• **EXCERPTED DATA**:
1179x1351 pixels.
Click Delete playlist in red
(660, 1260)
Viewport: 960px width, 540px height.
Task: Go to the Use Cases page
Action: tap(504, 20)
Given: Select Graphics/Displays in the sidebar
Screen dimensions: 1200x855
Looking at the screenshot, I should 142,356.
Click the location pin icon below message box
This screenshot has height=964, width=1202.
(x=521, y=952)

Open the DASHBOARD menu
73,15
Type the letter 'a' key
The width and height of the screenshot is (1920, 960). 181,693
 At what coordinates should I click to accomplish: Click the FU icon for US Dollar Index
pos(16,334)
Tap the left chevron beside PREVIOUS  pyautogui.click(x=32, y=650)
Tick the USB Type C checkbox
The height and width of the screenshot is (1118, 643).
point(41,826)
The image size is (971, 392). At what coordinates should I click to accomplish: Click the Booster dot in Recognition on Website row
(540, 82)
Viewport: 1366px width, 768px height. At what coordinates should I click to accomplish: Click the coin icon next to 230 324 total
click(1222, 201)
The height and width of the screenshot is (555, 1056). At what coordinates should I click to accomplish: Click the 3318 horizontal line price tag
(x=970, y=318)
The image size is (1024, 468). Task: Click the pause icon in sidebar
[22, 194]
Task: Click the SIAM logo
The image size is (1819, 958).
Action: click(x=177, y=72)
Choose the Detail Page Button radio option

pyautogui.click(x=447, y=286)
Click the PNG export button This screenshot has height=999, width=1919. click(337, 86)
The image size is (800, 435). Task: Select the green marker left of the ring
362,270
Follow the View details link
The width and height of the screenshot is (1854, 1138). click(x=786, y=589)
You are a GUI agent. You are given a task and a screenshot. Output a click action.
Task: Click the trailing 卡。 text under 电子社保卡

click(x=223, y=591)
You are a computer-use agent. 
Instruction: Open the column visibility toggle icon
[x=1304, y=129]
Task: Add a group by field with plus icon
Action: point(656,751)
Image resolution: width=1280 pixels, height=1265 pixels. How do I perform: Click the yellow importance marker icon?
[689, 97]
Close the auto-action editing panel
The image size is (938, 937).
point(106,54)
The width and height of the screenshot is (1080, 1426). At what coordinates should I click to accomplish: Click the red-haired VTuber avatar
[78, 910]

• **TASK INSTRUCTIONS**: Beginning with the line holding "The height and width of the screenshot is (555, 1056)." and ending with the line holding "Task: Click the SIAM logo", write out the stretch of material above exactly; add no further lines.

• **TASK OUTPUT**:
The height and width of the screenshot is (555, 1056). At what coordinates should I click to accomplish: Click the 3318 horizontal line price tag
(x=970, y=318)
The image size is (1024, 468). Task: Click the pause icon in sidebar
[22, 194]
Task: Click the SIAM logo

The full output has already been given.